Given information:
#####

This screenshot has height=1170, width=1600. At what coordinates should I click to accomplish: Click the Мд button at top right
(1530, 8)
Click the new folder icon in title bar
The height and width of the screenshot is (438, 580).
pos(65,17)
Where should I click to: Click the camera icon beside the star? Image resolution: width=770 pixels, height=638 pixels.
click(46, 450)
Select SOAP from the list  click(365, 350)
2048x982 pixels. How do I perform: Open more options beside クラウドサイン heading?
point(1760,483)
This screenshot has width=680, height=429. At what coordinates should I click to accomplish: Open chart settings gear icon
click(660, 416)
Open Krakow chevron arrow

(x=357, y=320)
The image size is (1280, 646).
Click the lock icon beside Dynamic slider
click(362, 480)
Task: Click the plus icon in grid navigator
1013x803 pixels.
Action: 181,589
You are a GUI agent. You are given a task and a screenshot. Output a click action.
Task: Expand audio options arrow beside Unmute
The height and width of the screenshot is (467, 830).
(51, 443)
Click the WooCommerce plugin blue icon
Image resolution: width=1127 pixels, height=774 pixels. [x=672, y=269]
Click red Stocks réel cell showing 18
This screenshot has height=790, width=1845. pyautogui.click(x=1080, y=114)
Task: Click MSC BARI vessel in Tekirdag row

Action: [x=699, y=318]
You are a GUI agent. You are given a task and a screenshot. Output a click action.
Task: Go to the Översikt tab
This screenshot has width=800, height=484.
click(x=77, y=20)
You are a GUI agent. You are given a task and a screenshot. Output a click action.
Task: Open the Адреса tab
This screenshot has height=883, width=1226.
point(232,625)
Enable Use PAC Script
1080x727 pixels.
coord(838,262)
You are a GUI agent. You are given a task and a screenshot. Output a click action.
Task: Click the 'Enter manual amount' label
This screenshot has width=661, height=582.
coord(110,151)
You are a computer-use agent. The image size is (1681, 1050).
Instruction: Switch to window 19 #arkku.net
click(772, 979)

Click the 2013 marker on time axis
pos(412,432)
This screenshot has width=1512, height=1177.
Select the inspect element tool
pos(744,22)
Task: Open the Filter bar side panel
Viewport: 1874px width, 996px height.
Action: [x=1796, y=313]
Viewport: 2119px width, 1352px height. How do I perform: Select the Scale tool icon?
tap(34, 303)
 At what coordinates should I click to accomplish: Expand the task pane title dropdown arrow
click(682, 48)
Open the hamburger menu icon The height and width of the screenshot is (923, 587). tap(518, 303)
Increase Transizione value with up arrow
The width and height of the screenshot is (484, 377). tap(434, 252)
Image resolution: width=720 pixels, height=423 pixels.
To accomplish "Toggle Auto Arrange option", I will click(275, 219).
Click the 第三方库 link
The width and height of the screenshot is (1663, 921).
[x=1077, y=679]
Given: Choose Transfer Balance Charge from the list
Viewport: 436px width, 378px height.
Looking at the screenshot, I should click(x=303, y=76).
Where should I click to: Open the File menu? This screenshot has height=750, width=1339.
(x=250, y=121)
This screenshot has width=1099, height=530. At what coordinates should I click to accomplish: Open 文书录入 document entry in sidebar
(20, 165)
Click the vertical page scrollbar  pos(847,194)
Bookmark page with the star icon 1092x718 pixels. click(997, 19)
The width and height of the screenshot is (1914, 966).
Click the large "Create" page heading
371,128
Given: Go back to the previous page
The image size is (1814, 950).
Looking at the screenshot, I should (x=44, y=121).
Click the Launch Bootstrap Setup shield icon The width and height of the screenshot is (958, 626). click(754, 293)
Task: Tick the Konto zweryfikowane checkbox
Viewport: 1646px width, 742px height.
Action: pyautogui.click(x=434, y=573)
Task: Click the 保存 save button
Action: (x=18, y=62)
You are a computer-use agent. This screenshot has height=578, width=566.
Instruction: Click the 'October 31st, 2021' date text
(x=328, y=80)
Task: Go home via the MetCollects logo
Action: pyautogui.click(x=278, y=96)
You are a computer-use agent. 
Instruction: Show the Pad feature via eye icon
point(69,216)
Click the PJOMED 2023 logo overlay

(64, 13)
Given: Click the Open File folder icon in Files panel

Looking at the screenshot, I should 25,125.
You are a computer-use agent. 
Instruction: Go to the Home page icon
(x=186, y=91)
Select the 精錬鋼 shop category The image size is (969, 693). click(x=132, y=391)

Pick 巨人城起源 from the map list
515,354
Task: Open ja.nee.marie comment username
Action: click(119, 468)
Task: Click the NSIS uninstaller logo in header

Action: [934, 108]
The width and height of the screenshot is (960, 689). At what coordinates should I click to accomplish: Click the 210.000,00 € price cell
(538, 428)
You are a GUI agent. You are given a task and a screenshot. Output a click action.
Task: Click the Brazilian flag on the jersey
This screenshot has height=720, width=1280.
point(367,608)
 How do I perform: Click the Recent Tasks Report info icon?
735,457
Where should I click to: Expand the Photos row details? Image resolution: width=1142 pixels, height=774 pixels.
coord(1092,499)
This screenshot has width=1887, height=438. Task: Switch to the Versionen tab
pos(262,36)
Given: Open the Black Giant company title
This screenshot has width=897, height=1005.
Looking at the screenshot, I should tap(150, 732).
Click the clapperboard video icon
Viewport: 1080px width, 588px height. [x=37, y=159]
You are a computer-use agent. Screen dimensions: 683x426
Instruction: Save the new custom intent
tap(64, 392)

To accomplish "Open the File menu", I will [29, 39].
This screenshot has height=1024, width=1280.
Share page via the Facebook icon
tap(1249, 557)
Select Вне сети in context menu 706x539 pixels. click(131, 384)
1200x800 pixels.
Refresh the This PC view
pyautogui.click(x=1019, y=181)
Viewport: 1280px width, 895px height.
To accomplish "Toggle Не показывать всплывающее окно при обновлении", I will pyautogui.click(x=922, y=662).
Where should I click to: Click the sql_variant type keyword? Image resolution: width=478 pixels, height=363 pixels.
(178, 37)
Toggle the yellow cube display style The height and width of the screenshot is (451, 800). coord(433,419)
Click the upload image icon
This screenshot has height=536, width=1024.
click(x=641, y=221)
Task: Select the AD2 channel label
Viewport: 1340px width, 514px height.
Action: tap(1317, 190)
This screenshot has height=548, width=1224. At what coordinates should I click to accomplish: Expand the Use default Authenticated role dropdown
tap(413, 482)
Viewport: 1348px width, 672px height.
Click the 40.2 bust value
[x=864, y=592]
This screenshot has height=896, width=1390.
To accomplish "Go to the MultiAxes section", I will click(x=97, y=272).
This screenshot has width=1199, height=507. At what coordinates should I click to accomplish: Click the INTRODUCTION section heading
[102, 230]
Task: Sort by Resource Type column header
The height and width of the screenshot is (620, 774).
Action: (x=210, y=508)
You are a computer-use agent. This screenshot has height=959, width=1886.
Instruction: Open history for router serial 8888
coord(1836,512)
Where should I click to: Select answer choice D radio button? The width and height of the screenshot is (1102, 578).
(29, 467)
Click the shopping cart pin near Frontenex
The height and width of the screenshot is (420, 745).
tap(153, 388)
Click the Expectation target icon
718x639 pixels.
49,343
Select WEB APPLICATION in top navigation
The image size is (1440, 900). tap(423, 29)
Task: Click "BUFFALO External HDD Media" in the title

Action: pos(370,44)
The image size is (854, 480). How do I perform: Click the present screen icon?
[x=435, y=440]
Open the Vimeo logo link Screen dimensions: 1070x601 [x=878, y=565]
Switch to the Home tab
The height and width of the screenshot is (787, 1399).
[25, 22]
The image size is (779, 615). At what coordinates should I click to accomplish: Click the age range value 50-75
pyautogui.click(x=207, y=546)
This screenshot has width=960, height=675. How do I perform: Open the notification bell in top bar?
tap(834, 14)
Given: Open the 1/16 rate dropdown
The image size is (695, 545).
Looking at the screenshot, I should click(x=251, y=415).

#####

Every line of the data should be output exactly as it was given.

This screenshot has height=1170, width=1600. At what coordinates should I click to accomplish: Click the Мд button at top right
(1530, 8)
Click the new folder icon in title bar
The height and width of the screenshot is (438, 580).
pos(65,17)
Where should I click to: Click the camera icon beside the star? Image resolution: width=770 pixels, height=638 pixels.
click(46, 450)
Select SOAP from the list  click(365, 350)
2048x982 pixels. How do I perform: Open more options beside クラウドサイン heading?
point(1760,483)
This screenshot has width=680, height=429. At what coordinates should I click to accomplish: Open chart settings gear icon
click(660, 416)
Open Krakow chevron arrow

(x=357, y=320)
The image size is (1280, 646).
Click the lock icon beside Dynamic slider
click(362, 480)
Task: Click the plus icon in grid navigator
1013x803 pixels.
Action: 181,589
You are a GUI agent. You are given a task and a screenshot. Output a click action.
Task: Expand audio options arrow beside Unmute
The height and width of the screenshot is (467, 830).
(51, 443)
Click the WooCommerce plugin blue icon
Image resolution: width=1127 pixels, height=774 pixels. [x=672, y=269]
Click red Stocks réel cell showing 18
This screenshot has height=790, width=1845. pyautogui.click(x=1080, y=114)
Task: Click MSC BARI vessel in Tekirdag row

Action: [x=699, y=318]
You are a GUI agent. You are given a task and a screenshot. Output a click action.
Task: Go to the Översikt tab
This screenshot has width=800, height=484.
click(x=77, y=20)
You are a GUI agent. You are given a task and a screenshot. Output a click action.
Task: Open the Адреса tab
This screenshot has height=883, width=1226.
point(232,625)
Enable Use PAC Script
1080x727 pixels.
coord(838,262)
You are a GUI agent. You are given a task and a screenshot. Output a click action.
Task: Click the 'Enter manual amount' label
This screenshot has width=661, height=582.
coord(110,151)
You are a computer-use agent. The image size is (1681, 1050).
Instruction: Switch to window 19 #arkku.net
click(772, 979)

Click the 2013 marker on time axis
pos(412,432)
This screenshot has width=1512, height=1177.
Select the inspect element tool
pos(744,22)
Task: Open the Filter bar side panel
Viewport: 1874px width, 996px height.
Action: [x=1796, y=313]
Viewport: 2119px width, 1352px height. How do I perform: Select the Scale tool icon?
tap(34, 303)
 At what coordinates should I click to accomplish: Expand the task pane title dropdown arrow
click(682, 48)
Open the hamburger menu icon The height and width of the screenshot is (923, 587). tap(518, 303)
Increase Transizione value with up arrow
The width and height of the screenshot is (484, 377). tap(434, 252)
Image resolution: width=720 pixels, height=423 pixels.
To accomplish "Toggle Auto Arrange option", I will click(275, 219).
Click the 第三方库 link
The width and height of the screenshot is (1663, 921).
[x=1077, y=679]
Given: Choose Transfer Balance Charge from the list
Viewport: 436px width, 378px height.
Looking at the screenshot, I should click(x=303, y=76).
Where should I click to: Open the File menu? This screenshot has height=750, width=1339.
(x=250, y=121)
This screenshot has width=1099, height=530. At what coordinates should I click to accomplish: Open 文书录入 document entry in sidebar
(20, 165)
Click the vertical page scrollbar  pos(847,194)
Bookmark page with the star icon 1092x718 pixels. click(997, 19)
The width and height of the screenshot is (1914, 966).
Click the large "Create" page heading
371,128
Given: Go back to the previous page
The image size is (1814, 950).
Looking at the screenshot, I should (x=44, y=121).
Click the Launch Bootstrap Setup shield icon The width and height of the screenshot is (958, 626). click(754, 293)
Task: Tick the Konto zweryfikowane checkbox
Viewport: 1646px width, 742px height.
Action: pyautogui.click(x=434, y=573)
Task: Click the 保存 save button
Action: (x=18, y=62)
You are a computer-use agent. This screenshot has height=578, width=566.
Instruction: Click the 'October 31st, 2021' date text
(x=328, y=80)
Task: Go home via the MetCollects logo
Action: pyautogui.click(x=278, y=96)
You are a computer-use agent. 
Instruction: Show the Pad feature via eye icon
point(69,216)
Click the PJOMED 2023 logo overlay

(64, 13)
Given: Click the Open File folder icon in Files panel

Looking at the screenshot, I should 25,125.
You are a computer-use agent. 
Instruction: Go to the Home page icon
(x=186, y=91)
Select the 精錬鋼 shop category The image size is (969, 693). click(x=132, y=391)

Pick 巨人城起源 from the map list
515,354
Task: Open ja.nee.marie comment username
Action: click(119, 468)
Task: Click the NSIS uninstaller logo in header

Action: [934, 108]
The width and height of the screenshot is (960, 689). At what coordinates should I click to accomplish: Click the 210.000,00 € price cell
(538, 428)
You are a GUI agent. You are given a task and a screenshot. Output a click action.
Task: Click the Brazilian flag on the jersey
This screenshot has height=720, width=1280.
point(367,608)
 How do I perform: Click the Recent Tasks Report info icon?
735,457
Where should I click to: Expand the Photos row details? Image resolution: width=1142 pixels, height=774 pixels.
coord(1092,499)
This screenshot has width=1887, height=438. Task: Switch to the Versionen tab
pos(262,36)
Given: Open the Black Giant company title
This screenshot has width=897, height=1005.
Looking at the screenshot, I should tap(150, 732).
Click the clapperboard video icon
Viewport: 1080px width, 588px height. [x=37, y=159]
You are a computer-use agent. Screen dimensions: 683x426
Instruction: Save the new custom intent
tap(64, 392)

To accomplish "Open the File menu", I will [29, 39].
This screenshot has height=1024, width=1280.
Share page via the Facebook icon
tap(1249, 557)
Select Вне сети in context menu 706x539 pixels. click(131, 384)
1200x800 pixels.
Refresh the This PC view
pyautogui.click(x=1019, y=181)
Viewport: 1280px width, 895px height.
To accomplish "Toggle Не показывать всплывающее окно при обновлении", I will pyautogui.click(x=922, y=662).
Where should I click to: Click the sql_variant type keyword? Image resolution: width=478 pixels, height=363 pixels.
(178, 37)
Toggle the yellow cube display style The height and width of the screenshot is (451, 800). coord(433,419)
Click the upload image icon
This screenshot has height=536, width=1024.
click(x=641, y=221)
Task: Select the AD2 channel label
Viewport: 1340px width, 514px height.
Action: tap(1317, 190)
This screenshot has height=548, width=1224. At what coordinates should I click to accomplish: Expand the Use default Authenticated role dropdown
tap(413, 482)
Viewport: 1348px width, 672px height.
Click the 40.2 bust value
[x=864, y=592]
This screenshot has height=896, width=1390.
To accomplish "Go to the MultiAxes section", I will click(x=97, y=272).
This screenshot has width=1199, height=507. At what coordinates should I click to accomplish: Click the INTRODUCTION section heading
[102, 230]
Task: Sort by Resource Type column header
The height and width of the screenshot is (620, 774).
Action: (x=210, y=508)
You are a computer-use agent. This screenshot has height=959, width=1886.
Instruction: Open history for router serial 8888
coord(1836,512)
Where should I click to: Select answer choice D radio button? The width and height of the screenshot is (1102, 578).
(29, 467)
Click the shopping cart pin near Frontenex
The height and width of the screenshot is (420, 745).
tap(153, 388)
Click the Expectation target icon
718x639 pixels.
49,343
Select WEB APPLICATION in top navigation
The image size is (1440, 900). tap(423, 29)
Task: Click "BUFFALO External HDD Media" in the title

Action: pos(370,44)
The image size is (854, 480). How do I perform: Click the present screen icon?
[x=435, y=440]
Open the Vimeo logo link Screen dimensions: 1070x601 [x=878, y=565]
Switch to the Home tab
The height and width of the screenshot is (787, 1399).
[25, 22]
The image size is (779, 615). At what coordinates should I click to accomplish: Click the age range value 50-75
pyautogui.click(x=207, y=546)
This screenshot has width=960, height=675. How do I perform: Open the notification bell in top bar?
tap(834, 14)
Given: Open the 1/16 rate dropdown
The image size is (695, 545).
Looking at the screenshot, I should click(x=251, y=415).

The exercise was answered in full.